MIT precincts see significant voter increase in 2017 local elections
MITVote2017 formed to engage students in politics
Since the 2016 presidential election, there has been a rise in political activity at MIT. Some of the initiatives, like Solidarity MIT, the MIT Women’s March Liaisons, and the Graduate Student Council’s 's “Call Your Congressman” campaign, oppose specific Republican-backed initiatives in government. Other efforts, like the student-run MITVote2017, strive to increase student participation in government without an official stance on policy issues.
In November 2017, Cambridge held City Council and school board elections. These local elections typically have lower overall turnout and dramatically lower student turnout than the well-publicized presidential elections. Some students saw this election as an opportunity to engage the student body in local politics and formed MITVote2017. The group consisted of approximately ten active organizers, as well as graduate and undergraduate liaisons who helped spread information to departments and dorms.
Leading up to the election, MITVote2017 put up posters with graphs highlighting the lack of student representation in Cambridge local elections. It organized voter registration drives at MIT libraries and broadcasted information about the polling locations and candidates, in order to lower potential voting barriers for students. On election day, MITVote2017 ran a booth to educate voters about the candidates and the ranked choice voting process.
After the election, Davi da Silva G, the chair of MITVote2017, analyzed the change in voter turnout from the 2015 local election to gauge the effectiveness of MITVote2017's work.
In Cambridge as a whole, the number of voters increased by 40%, from about 16,000 in 2015 to about 22,500 in 2017. For voters under 30, the turnout more than doubled.
The Cambridge precincts with the largest increases in voter turnout were the two that encompass most of MIT’s residence halls, according to da Silva. Precinct 2-2, which includes west campus dorms, experienced a 250% increase. Precinct 2-3, which includes East Campus, 70 Amherst, Eastgate, and non-student housing, experienced an 85% increase.
When asked if the increase in the number of voters was due to MITVote2017, da Silva wrote in an email to The Tech, "As with most social science observations, it's tricky to prove causality. But given the trends ... we're fairly confident in the impact of our work.”
Harvard student Nadya Okamoto’s ’20 run for City Council may have also affected voter turnout. Okamoto obtained the most first choice rankings of any candidate in the MIT precincts 2-2 and 2-3 and Harvard precinct 8-3.
However, MIT students were still greatly underrepresented. MIT precincts 2-2 and 2-3, along with Harvard precincts 7-3 and 8-3, had the four lowest voter turnout rates in Cambridge. In the 2017 election, more retirees voted than students, despite there being four times as many students in the Cambridge voter database.

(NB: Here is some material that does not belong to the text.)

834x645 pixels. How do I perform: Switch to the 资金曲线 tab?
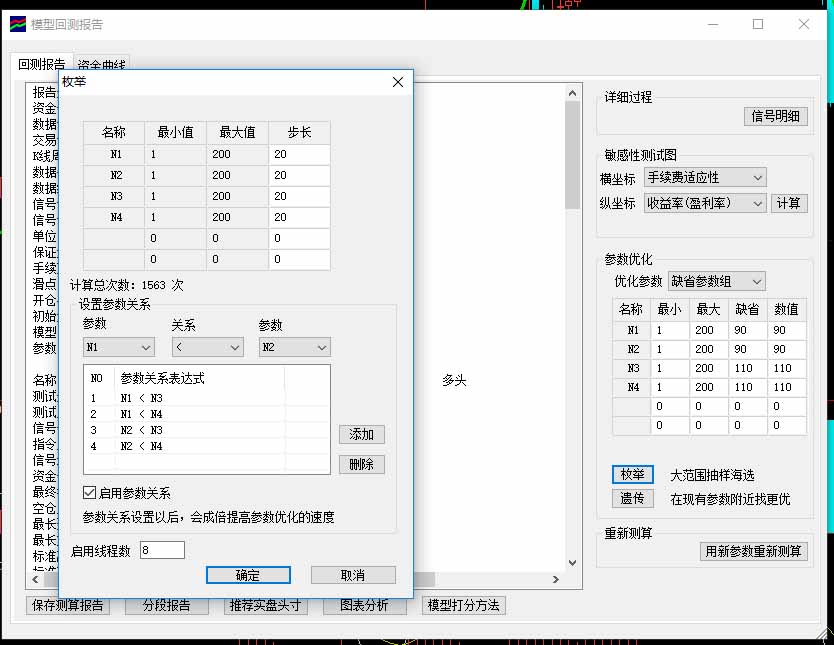[x=102, y=66]
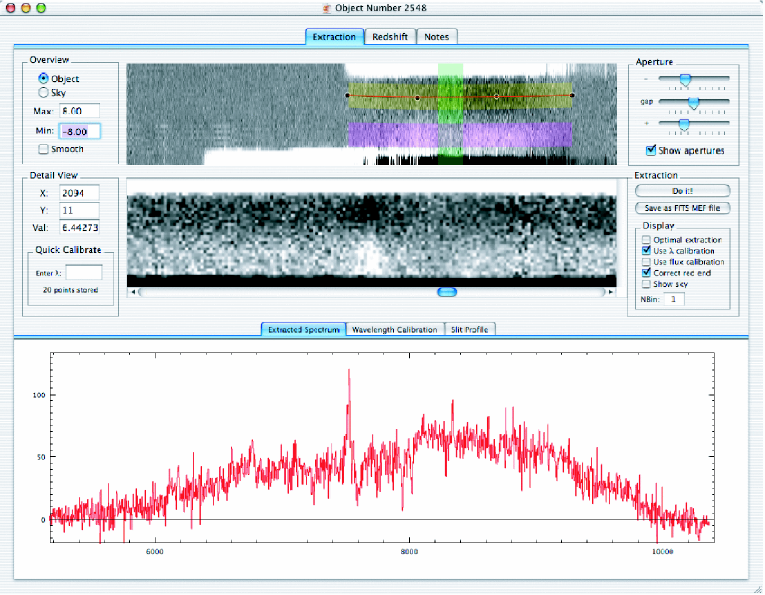
Task: Uncheck Correct red end option
Action: 645,272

Da Silva also broke down the data by living group. Among MIT undergraduate dorms in Cambridge, East Campus had the most voters (57), followed by Simmons (33), and Burton-Conner (30). (This translates to 16% of students at East Campus voting, 10% of Simmons, and 9% of Burton-Conner, based on dorm capacity.) Graduate dorms generally had lower turnouts, with Westgate topping the list at 23 voters, followed by Sidney-Pacific with 14.
For the next election, MITVote2017 plans to lead more initiatives, such as a dorm competition to encourage voter turnout.